Short task: Could you render the records below as a numbered list, from the line with "Task: Click the magnifying glass search icon" to the line with "will [704, 743].", leaving out any blank lines?

[Entries taken from a collection]
──────────

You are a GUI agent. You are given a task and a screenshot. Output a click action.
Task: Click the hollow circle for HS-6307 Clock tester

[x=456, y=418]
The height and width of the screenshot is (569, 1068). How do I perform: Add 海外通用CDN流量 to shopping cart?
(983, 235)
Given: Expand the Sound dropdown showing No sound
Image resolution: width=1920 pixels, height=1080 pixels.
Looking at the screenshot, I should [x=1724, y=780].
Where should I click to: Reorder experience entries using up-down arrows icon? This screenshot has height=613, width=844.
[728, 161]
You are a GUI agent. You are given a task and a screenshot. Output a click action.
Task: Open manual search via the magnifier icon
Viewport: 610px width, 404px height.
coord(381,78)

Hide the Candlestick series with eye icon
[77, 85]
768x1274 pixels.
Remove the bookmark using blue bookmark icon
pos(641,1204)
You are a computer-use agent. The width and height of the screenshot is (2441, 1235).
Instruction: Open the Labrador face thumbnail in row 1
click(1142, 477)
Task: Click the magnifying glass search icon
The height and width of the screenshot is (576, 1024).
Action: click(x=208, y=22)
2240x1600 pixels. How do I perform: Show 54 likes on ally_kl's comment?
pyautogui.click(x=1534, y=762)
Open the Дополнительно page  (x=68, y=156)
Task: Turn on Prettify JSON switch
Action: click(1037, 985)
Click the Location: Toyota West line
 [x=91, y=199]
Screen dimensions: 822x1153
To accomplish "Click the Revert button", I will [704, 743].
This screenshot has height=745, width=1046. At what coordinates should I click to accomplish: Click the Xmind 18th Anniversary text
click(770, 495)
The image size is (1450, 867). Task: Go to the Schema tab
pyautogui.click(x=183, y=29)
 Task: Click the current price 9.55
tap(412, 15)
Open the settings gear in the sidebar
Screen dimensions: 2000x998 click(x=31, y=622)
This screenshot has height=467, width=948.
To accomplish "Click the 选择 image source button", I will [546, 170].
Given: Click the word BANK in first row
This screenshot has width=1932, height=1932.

──────────

The answer:
1. Task: Click the magnifying glass search icon
2. The height and width of the screenshot is (576, 1024).
3. Action: click(x=208, y=22)
4. 2240x1600 pixels. How do I perform: Show 54 likes on ally_kl's comment?
5. pyautogui.click(x=1534, y=762)
6. Open the Дополнительно page  (x=68, y=156)
7. Task: Turn on Prettify JSON switch
8. Action: click(1037, 985)
9. Click the Location: Toyota West line
10.  [x=91, y=199]
11. Screen dimensions: 822x1153
12. To accomplish "Click the Revert button", I will [704, 743].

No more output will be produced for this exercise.